• _To do_
An exact transcript of all the records is the expected answer.
###
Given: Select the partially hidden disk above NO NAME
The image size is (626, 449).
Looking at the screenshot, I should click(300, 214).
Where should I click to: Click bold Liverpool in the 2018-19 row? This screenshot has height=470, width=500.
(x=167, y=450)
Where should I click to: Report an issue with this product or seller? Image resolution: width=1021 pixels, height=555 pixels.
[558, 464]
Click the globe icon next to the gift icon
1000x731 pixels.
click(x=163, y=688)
###
• _Solution for this exercise_
Given: Select the partially hidden disk above NO NAME
The image size is (626, 449).
Looking at the screenshot, I should click(300, 214).
Where should I click to: Click bold Liverpool in the 2018-19 row? This screenshot has height=470, width=500.
(x=167, y=450)
Where should I click to: Report an issue with this product or seller? Image resolution: width=1021 pixels, height=555 pixels.
[558, 464]
Click the globe icon next to the gift icon
1000x731 pixels.
click(x=163, y=688)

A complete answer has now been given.